__Work required__:
Produce an exact copy of the lines below, starting at the first and ending with the line containing "Ottis Modern Credenza (23, 1800)".

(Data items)
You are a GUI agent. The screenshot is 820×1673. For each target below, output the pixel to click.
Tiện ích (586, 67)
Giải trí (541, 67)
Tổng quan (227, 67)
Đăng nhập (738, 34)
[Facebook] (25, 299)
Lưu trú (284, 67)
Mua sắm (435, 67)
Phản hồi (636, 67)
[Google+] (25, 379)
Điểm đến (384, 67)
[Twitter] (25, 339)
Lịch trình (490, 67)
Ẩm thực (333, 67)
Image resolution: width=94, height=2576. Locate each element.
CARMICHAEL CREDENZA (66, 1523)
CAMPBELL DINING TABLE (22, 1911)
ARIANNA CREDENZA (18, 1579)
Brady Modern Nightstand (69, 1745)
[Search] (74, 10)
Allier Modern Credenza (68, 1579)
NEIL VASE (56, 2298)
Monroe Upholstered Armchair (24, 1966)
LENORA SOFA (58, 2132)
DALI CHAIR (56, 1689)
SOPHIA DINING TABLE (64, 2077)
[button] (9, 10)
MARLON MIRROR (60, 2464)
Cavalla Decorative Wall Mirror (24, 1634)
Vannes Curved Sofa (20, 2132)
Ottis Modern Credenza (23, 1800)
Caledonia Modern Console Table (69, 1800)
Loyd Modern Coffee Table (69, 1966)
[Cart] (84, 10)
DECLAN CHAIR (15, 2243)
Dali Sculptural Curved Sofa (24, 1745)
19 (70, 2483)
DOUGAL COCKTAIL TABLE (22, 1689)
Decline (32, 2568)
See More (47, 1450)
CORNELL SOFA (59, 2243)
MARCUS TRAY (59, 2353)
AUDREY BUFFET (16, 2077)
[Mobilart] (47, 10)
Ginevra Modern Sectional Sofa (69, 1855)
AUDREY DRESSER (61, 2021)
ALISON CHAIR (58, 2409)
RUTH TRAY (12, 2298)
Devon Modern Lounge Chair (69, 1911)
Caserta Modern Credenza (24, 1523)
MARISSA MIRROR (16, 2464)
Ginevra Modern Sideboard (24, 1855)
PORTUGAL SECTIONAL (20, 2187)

__Response to the exercise__:
You are a GUI agent. The screenshot is 820×1673. For each target below, output the pixel to click.
Tiện ích (586, 67)
Giải trí (541, 67)
Tổng quan (227, 67)
Đăng nhập (738, 34)
[Facebook] (25, 299)
Lưu trú (284, 67)
Mua sắm (435, 67)
Phản hồi (636, 67)
[Google+] (25, 379)
Điểm đến (384, 67)
[Twitter] (25, 339)
Lịch trình (490, 67)
Ẩm thực (333, 67)
Image resolution: width=94, height=2576. Locate each element.
CARMICHAEL CREDENZA (66, 1523)
CAMPBELL DINING TABLE (22, 1911)
ARIANNA CREDENZA (18, 1579)
Brady Modern Nightstand (69, 1745)
[Search] (74, 10)
Allier Modern Credenza (68, 1579)
NEIL VASE (56, 2298)
Monroe Upholstered Armchair (24, 1966)
LENORA SOFA (58, 2132)
DALI CHAIR (56, 1689)
SOPHIA DINING TABLE (64, 2077)
[button] (9, 10)
MARLON MIRROR (60, 2464)
Cavalla Decorative Wall Mirror (24, 1634)
Vannes Curved Sofa (20, 2132)
Ottis Modern Credenza (23, 1800)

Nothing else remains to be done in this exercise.